> [Exercise objective] Switch "Instruction" to "Command" in the data starting at the line that contains "The height and" and ending at the line that contains "click(26, 166)". Give back only those lines, with nothing else changed and the pictures left out.

> [The records]
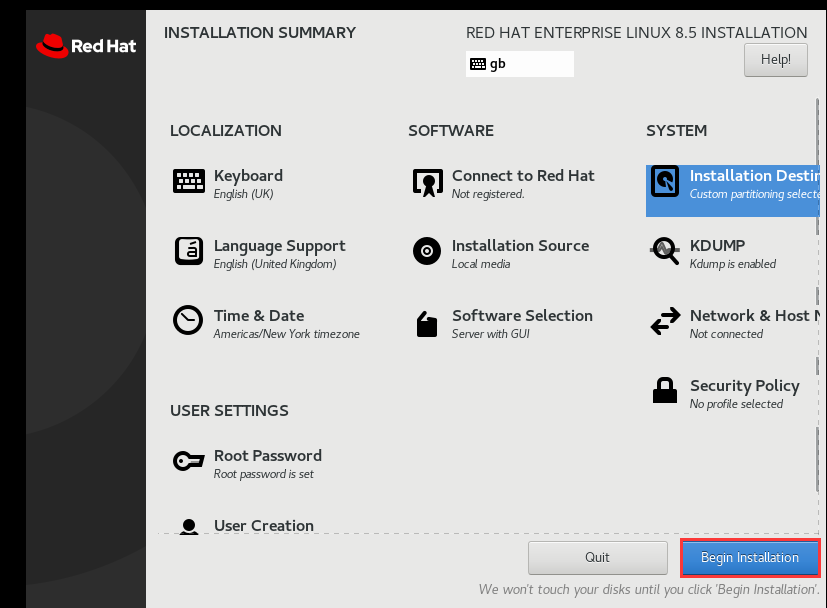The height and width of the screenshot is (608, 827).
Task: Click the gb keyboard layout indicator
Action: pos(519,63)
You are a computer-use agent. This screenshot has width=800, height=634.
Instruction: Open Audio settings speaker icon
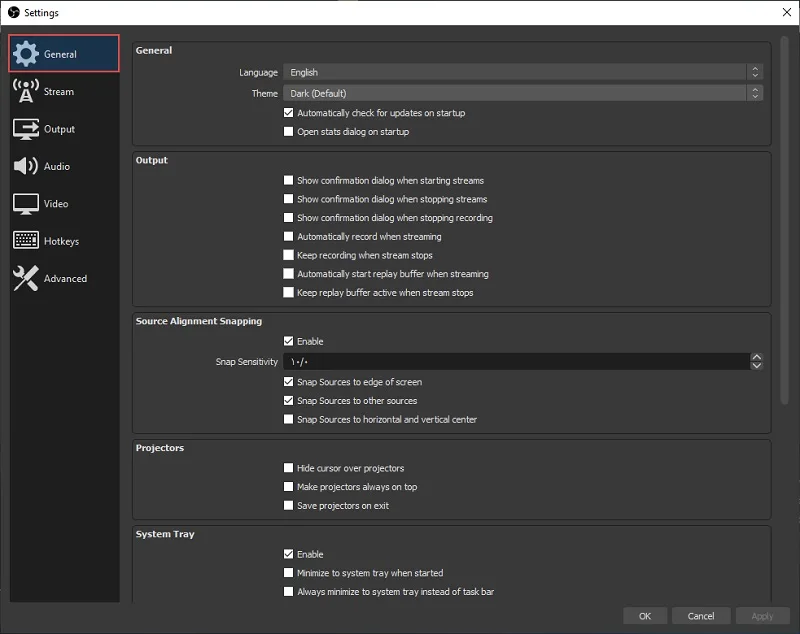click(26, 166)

* * *

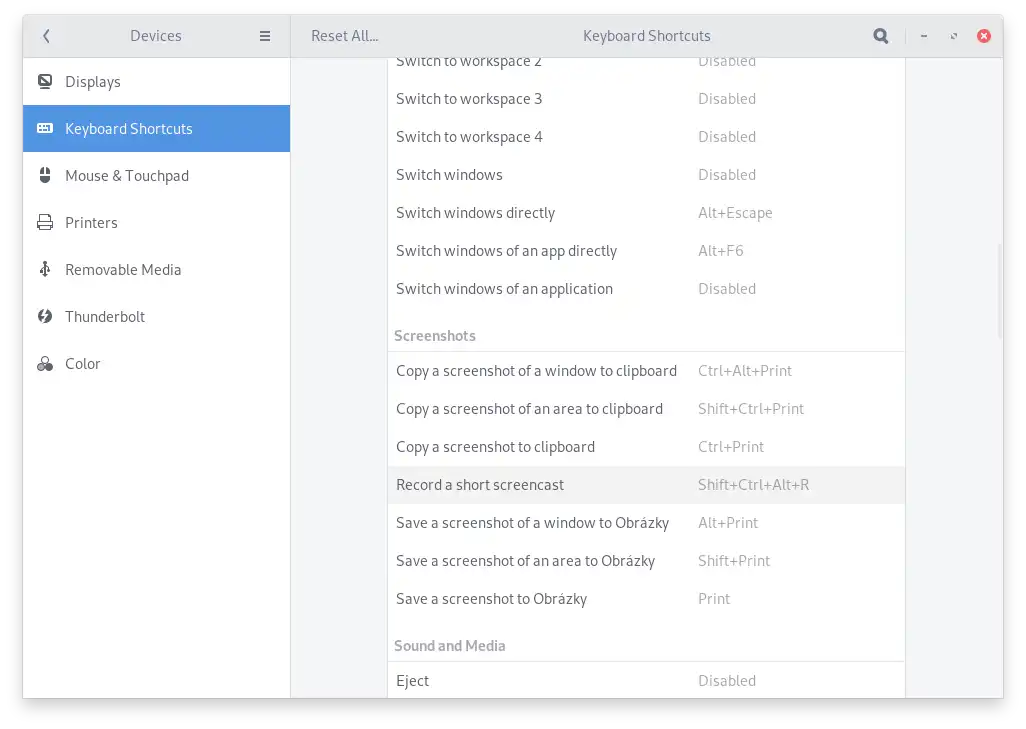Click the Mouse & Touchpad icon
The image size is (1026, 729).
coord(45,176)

> [Full solution]
The height and width of the screenshot is (608, 827).
Task: Click the gb keyboard layout indicator
Action: pos(519,63)
You are a computer-use agent. This screenshot has width=800, height=634.
Command: Open Audio settings speaker icon
click(26, 166)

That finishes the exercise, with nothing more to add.